* Problem: In the records below, find the line with "This screenshot has width=941, height=697." and the line with "Click the search magnifier icon". Print both exactly, along with every line between them, and no other line.
━━━━━ Records shown
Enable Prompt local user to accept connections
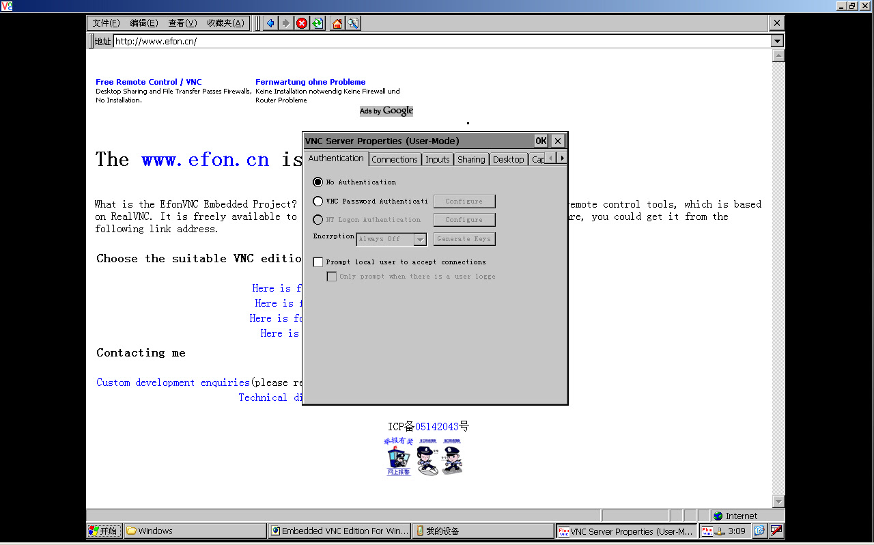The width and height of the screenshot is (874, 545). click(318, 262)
━━━━━━━━━━
━━━━━ Records shown
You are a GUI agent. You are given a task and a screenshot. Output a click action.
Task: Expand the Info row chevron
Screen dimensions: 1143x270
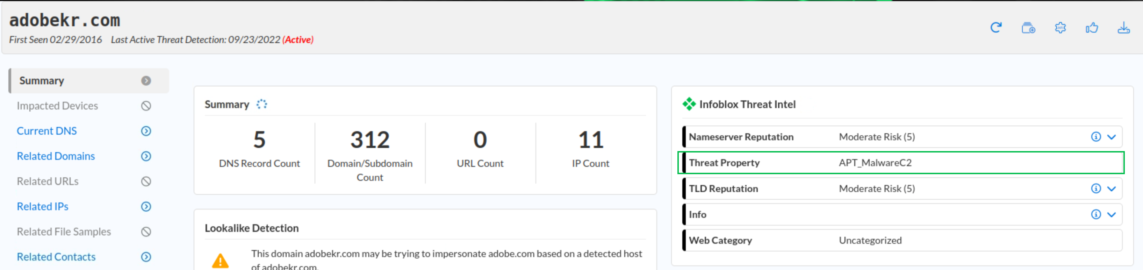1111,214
━━━━━━━━━━
━━━━━ Records shown
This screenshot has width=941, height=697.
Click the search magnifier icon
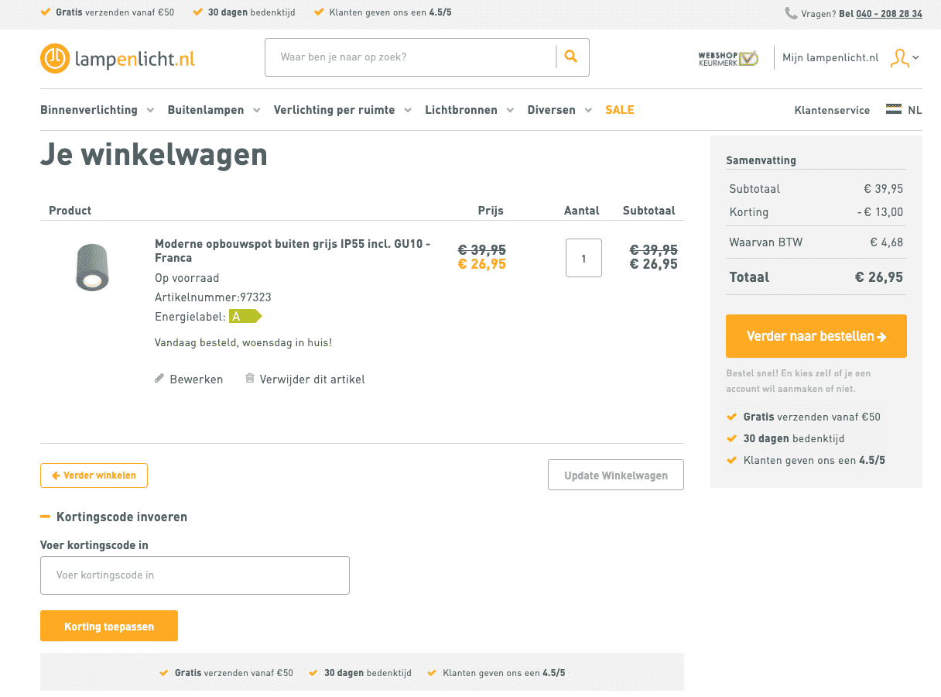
━━━━━━━━━━
* Exercise output:
This screenshot has width=941, height=697.
Click the search magnifier icon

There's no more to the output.